How to complete this task —
The output should be limited to the line holding "The height and width of the screenshot is (659, 1024)." and the lines after it through the end of the entries, each restated exactly.

Stored data entries:

- - - - -

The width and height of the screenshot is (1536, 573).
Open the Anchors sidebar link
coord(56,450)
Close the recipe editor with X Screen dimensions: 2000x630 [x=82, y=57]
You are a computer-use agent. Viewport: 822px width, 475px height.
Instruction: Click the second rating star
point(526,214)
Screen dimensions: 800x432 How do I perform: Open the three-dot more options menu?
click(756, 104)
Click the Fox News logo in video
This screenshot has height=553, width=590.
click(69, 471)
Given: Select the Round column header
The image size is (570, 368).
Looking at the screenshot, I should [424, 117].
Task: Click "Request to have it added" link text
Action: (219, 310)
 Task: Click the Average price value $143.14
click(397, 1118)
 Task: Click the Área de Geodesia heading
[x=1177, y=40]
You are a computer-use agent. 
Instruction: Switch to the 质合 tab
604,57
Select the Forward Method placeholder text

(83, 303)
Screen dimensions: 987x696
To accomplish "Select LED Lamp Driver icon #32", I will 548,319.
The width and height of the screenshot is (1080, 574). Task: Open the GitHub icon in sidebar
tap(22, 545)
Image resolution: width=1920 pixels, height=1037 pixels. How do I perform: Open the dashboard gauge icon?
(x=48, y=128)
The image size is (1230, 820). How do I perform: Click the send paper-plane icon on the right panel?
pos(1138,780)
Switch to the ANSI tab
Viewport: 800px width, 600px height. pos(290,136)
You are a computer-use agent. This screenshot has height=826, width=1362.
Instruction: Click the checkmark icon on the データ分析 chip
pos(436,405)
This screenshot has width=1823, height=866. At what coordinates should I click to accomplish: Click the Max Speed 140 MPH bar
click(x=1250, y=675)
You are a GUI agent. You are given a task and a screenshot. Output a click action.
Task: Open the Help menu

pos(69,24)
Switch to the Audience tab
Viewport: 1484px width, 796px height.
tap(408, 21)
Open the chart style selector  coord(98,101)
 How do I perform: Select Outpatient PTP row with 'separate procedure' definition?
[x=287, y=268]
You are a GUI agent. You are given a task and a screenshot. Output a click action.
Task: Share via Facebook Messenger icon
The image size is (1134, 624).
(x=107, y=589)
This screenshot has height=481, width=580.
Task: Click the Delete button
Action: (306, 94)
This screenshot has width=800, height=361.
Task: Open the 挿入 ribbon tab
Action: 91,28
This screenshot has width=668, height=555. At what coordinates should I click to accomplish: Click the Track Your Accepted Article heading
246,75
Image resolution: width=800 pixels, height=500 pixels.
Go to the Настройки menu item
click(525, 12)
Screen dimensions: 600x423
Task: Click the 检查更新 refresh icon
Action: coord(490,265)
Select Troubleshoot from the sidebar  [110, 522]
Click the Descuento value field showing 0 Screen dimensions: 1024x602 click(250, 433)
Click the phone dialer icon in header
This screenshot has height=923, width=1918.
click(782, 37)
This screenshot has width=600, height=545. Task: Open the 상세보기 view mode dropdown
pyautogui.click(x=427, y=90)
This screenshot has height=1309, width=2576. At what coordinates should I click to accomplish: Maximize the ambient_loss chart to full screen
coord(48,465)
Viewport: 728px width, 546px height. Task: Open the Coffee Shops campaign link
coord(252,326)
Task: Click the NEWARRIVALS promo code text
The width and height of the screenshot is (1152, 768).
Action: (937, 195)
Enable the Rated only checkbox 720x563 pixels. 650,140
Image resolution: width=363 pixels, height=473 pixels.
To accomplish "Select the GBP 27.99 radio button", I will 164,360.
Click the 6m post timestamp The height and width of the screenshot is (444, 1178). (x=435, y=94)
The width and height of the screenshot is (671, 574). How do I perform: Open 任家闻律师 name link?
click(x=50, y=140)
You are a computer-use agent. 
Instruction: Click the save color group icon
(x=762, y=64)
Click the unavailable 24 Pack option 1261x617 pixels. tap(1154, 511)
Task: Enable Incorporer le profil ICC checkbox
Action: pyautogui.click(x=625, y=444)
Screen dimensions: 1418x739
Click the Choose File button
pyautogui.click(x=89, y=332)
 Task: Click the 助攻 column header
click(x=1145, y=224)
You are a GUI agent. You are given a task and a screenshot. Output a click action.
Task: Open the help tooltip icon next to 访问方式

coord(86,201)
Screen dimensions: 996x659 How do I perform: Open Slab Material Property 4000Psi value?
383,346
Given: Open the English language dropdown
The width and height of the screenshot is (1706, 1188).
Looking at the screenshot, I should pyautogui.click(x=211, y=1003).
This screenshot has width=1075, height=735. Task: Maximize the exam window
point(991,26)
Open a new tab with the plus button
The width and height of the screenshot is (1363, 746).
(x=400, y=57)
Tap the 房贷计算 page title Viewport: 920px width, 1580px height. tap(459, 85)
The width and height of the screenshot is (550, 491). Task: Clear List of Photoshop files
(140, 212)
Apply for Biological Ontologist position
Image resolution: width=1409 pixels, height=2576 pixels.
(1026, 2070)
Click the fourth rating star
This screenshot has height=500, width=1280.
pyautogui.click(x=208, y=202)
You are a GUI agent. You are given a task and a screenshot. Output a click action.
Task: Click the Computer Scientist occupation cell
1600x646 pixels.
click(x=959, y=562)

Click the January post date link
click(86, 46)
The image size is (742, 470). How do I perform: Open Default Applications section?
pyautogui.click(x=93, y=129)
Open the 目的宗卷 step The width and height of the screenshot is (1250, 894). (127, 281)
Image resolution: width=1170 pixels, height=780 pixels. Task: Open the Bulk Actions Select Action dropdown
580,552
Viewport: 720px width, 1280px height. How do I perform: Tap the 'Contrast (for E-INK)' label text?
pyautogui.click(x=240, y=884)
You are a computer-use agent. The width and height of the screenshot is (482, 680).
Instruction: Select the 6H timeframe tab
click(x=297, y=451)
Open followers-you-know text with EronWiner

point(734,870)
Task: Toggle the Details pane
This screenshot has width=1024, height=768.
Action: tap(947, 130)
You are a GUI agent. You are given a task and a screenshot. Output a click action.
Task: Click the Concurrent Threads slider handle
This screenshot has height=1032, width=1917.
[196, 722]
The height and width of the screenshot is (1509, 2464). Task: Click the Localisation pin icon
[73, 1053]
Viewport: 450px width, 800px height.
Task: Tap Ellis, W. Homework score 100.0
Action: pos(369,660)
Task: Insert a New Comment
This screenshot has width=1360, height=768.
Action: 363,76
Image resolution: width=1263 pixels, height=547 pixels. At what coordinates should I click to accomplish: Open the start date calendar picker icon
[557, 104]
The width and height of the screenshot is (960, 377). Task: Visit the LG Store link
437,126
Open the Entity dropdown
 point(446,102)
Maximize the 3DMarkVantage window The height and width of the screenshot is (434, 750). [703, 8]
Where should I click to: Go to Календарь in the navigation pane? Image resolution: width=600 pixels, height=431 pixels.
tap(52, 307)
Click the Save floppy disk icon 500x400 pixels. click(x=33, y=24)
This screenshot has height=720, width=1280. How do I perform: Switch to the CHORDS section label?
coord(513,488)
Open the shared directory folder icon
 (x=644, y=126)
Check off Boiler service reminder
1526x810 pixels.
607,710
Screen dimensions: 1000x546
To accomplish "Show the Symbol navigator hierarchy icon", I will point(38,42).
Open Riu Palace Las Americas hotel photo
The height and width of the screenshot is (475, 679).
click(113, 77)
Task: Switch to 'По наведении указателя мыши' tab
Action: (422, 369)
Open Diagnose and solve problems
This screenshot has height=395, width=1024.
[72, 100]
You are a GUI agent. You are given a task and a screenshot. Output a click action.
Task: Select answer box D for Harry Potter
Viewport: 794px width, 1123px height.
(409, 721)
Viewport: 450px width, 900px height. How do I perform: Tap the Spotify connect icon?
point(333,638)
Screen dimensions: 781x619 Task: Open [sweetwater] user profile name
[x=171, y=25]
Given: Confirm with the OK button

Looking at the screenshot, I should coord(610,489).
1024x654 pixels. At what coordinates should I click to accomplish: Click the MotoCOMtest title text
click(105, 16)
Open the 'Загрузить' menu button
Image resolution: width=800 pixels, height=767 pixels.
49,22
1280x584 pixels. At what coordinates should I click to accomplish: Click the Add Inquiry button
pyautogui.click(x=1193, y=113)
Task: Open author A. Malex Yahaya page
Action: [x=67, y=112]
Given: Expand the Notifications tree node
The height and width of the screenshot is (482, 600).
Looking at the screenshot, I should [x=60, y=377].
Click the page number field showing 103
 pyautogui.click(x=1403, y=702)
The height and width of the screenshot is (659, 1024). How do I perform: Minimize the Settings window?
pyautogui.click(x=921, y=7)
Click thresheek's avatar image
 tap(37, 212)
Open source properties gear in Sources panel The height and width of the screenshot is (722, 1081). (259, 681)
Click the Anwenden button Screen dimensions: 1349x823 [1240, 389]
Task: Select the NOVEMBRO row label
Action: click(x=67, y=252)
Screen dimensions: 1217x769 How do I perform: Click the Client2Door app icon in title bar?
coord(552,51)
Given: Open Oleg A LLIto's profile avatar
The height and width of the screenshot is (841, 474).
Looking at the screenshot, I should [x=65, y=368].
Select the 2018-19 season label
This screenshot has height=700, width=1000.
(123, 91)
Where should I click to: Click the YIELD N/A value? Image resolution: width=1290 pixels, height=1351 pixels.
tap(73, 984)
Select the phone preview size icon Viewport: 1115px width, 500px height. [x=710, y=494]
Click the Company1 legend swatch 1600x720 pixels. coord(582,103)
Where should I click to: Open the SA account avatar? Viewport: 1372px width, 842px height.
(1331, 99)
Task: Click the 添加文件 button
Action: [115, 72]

- - - - -

Answer to this problem —
The height and width of the screenshot is (659, 1024). How do I perform: Minimize the Settings window?
pyautogui.click(x=921, y=7)
Click thresheek's avatar image
 tap(37, 212)
Open source properties gear in Sources panel The height and width of the screenshot is (722, 1081). (259, 681)
Click the Anwenden button Screen dimensions: 1349x823 [1240, 389]
Task: Select the NOVEMBRO row label
Action: click(x=67, y=252)
Screen dimensions: 1217x769 How do I perform: Click the Client2Door app icon in title bar?
coord(552,51)
Given: Open Oleg A LLIto's profile avatar
The height and width of the screenshot is (841, 474).
Looking at the screenshot, I should [x=65, y=368].
Select the 2018-19 season label
This screenshot has height=700, width=1000.
(123, 91)
Where should I click to: Click the YIELD N/A value? Image resolution: width=1290 pixels, height=1351 pixels.
tap(73, 984)
Select the phone preview size icon Viewport: 1115px width, 500px height. [x=710, y=494]
Click the Company1 legend swatch 1600x720 pixels. coord(582,103)
Where should I click to: Open the SA account avatar? Viewport: 1372px width, 842px height.
(1331, 99)
Task: Click the 添加文件 button
Action: [115, 72]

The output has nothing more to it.